Expliquei não ser possível. Falei dos meninos dos seus sonhos e não podia
faltar. Ele insistiu. Sumiu para dois mil e chegou aos cinco mil! Incrível! A
quantia ajudaria muito ao meu pai doente na capital. Seria uma salvação que
ninguém esperava.
Tinha que
montar um plano. Não tinha assistentes. Tinha sim bons Monitores, mas não
poderia ficar de fora com a programação que eles tanto lutaram para fazer.
Conversei com os monitores. Aceitaram meu plano. Vir de trem e voltar não dava.
Eram dois por dia um cedo e um a noite. Sem condições. Falei com o Chefe Jessé.

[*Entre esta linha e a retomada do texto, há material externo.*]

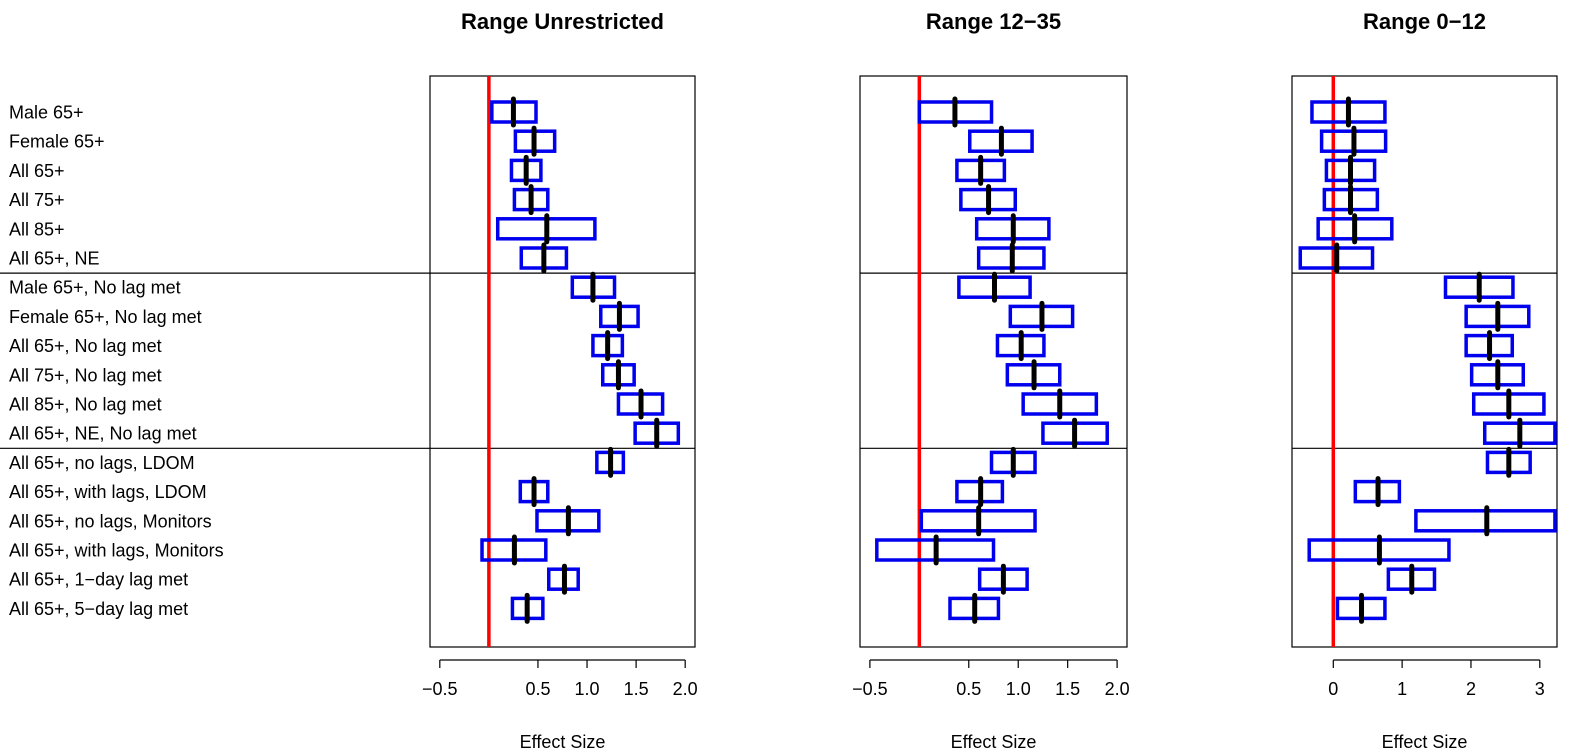  What do you see at coordinates (98, 609) in the screenshot?
I see `row-label: All 65+, 5−day lag met` at bounding box center [98, 609].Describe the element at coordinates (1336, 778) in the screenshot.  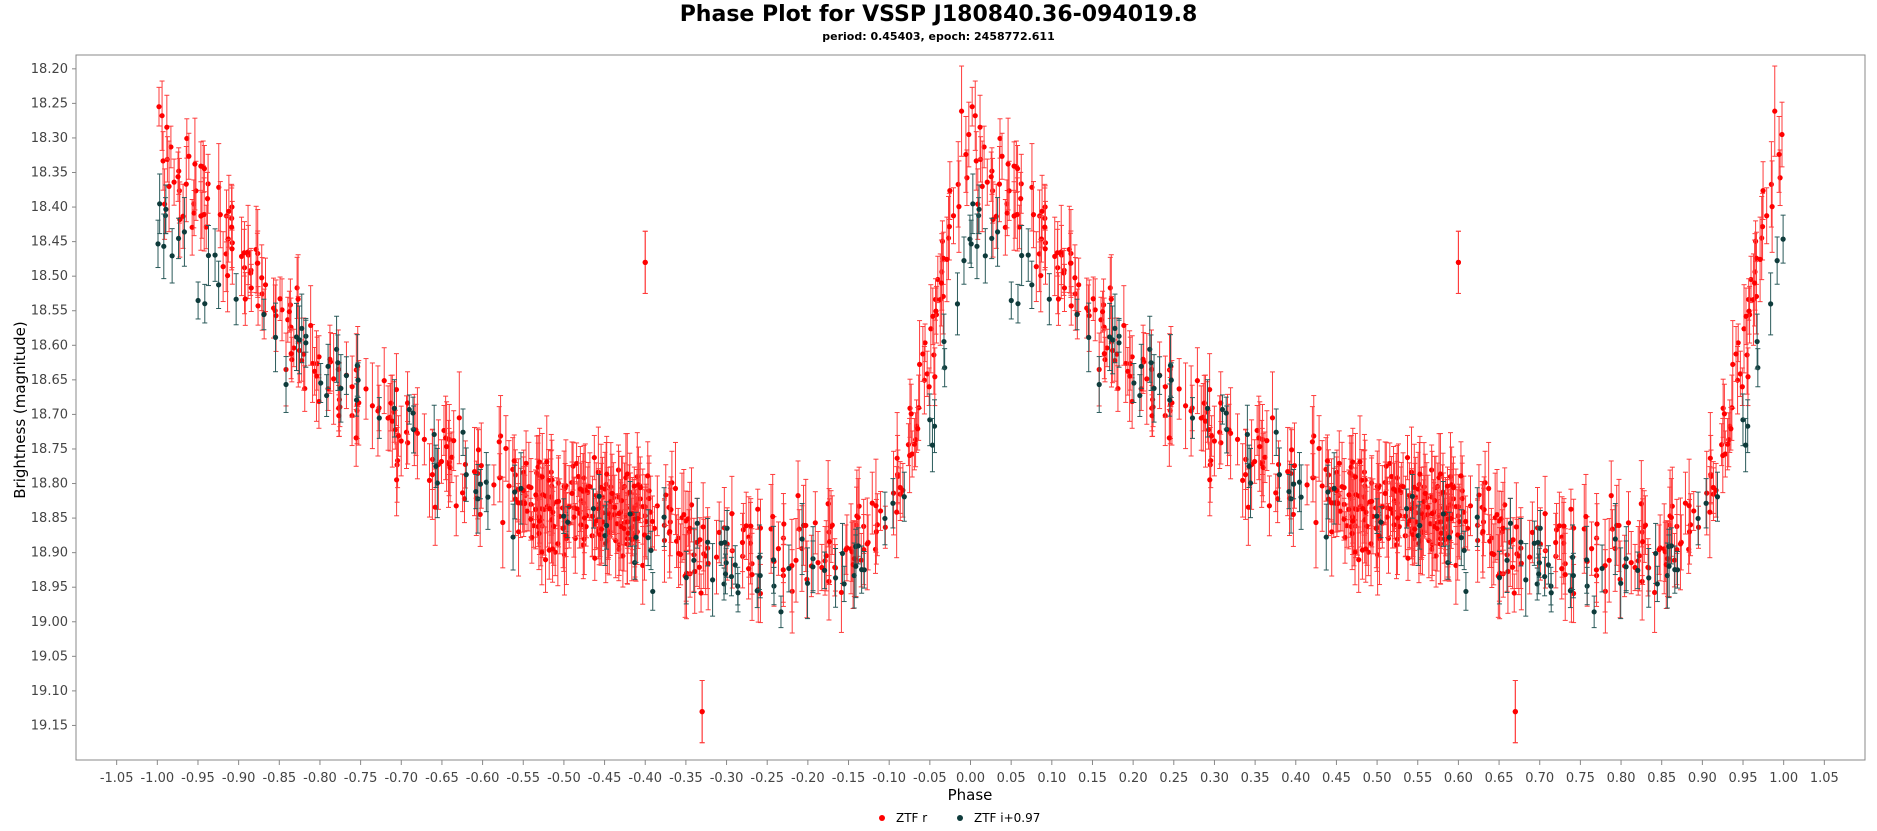
I see `x-tick-label: 0.45` at that location.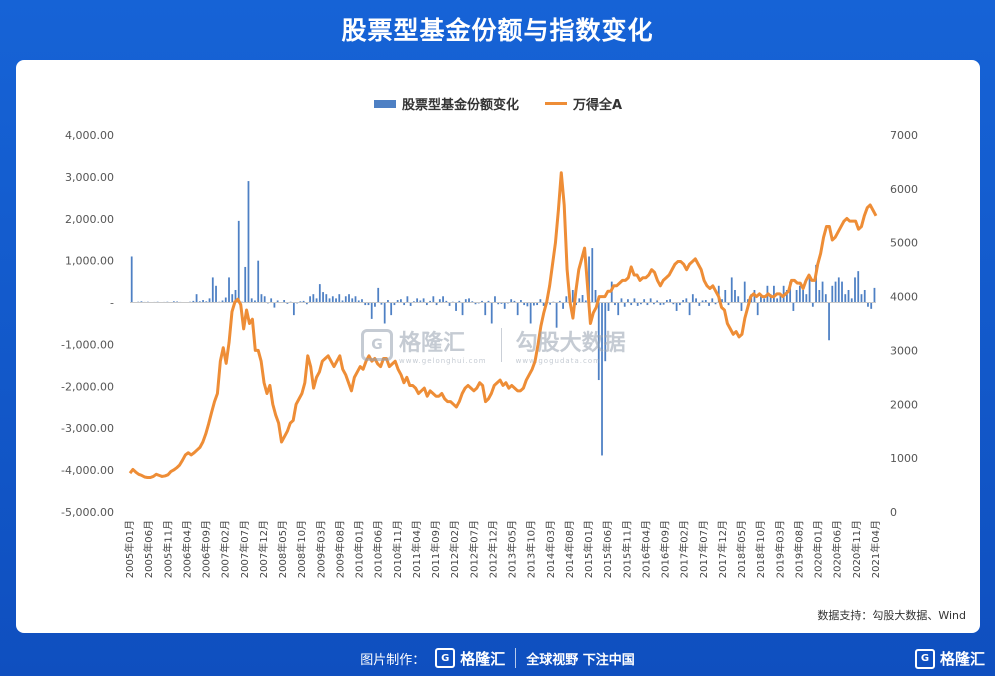 The height and width of the screenshot is (676, 995). What do you see at coordinates (892, 616) in the screenshot?
I see `data-source: 数据支持：勾股大数据、Wind` at bounding box center [892, 616].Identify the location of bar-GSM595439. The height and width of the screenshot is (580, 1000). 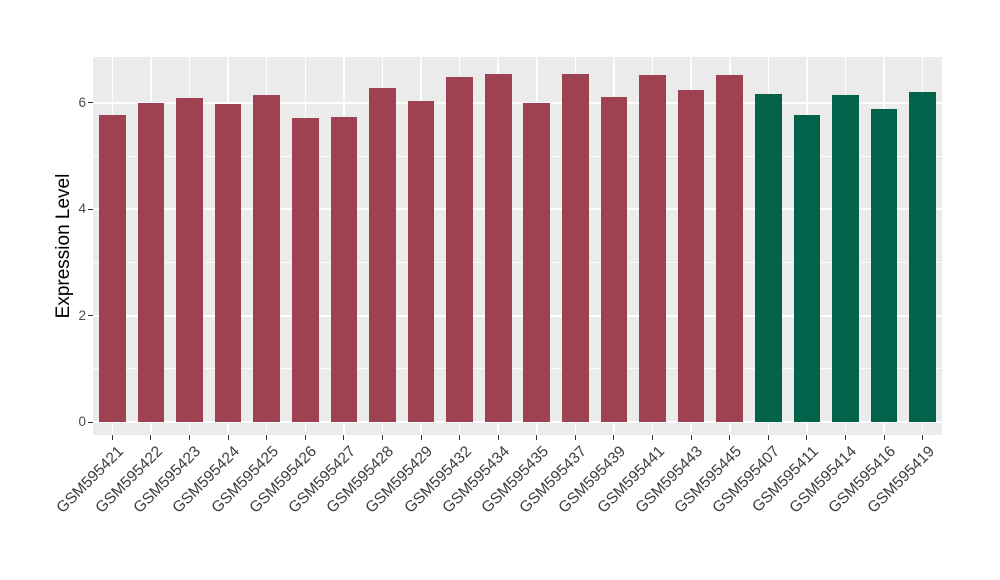
(614, 260).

Preciso levar minha bicicleta no trem. Falei com seu Romualdo. Preciso de
quinhentos adiantado. Ele coçou a cabeça. Tudo bem. Conto com você e sei que
vocês tem palavra. Viajamos na sexta. O retorno marcado para quarta. Uma hora e
meia de viagem. Chegando fui direito na casa do barqueiro. Preciso atravessar o
rio seis vezes em três dias em horários impróprios. Pago a você cinquenta por
viagem. Ele riu e aceitou na hora.
Não foi
fácil. Às seis e meia corria para o rio com a bicicleta. Atravessa na canoa e
aprontava uma correria nas estradas vicinais até minha cidade. O desfile
começava as dez. Minha fantasia de Trombeteiro do Rei (que vergonha meu Deus
para vestir) levava no bornal. Às onze e meia terminava. Mandava-me pela
estrada até o local combinado com o barqueiro. Sempre entre uma e duas da manhã
chegava. Foi um acampamento que marcou. Ninguém reclamou quando não estava
presente de seis da tarde até duas da manhã. Duzentos quilômetros ida e volta
dirigindo uma bicicleta feito um louco em estradas vicinais. No quarto dia
desmaiei de sono. Dormi até meio dia. Nonato um Monitor me acordou. – Chefe,
não se preocupe. Tocamos tudo. Reunimos os Monitores e combinámos ajudá-lo no
programa.
Falar o que?
Nada. Monitores são Monitores. Nosso orgulho. Mas acampei e fui um Trombeteiro
do Rei. Toquei como nunca. Dei belas risadas. Fui pessoalmente uma semana
depois à capital levar o dinheiro para meu pai. Estava com diabete. Ninguém
conhecia esta doença na época em minha cidade. Mas valeu tudo que fiz. As
noites mal dormidas. Andar a toda em estradinhas de terra correndo feito um
maluco. Escotismo! O que você nos deixou como legado acho que nenhuma outra
associação deixaria. Foi bom viver intensamente o escotismo. Outra época. Outra
vida. Mas daria tudo para voltar de novo ao passado e fazer tudo de novo!
Sempre Alerta e bom carnaval para quem gosta!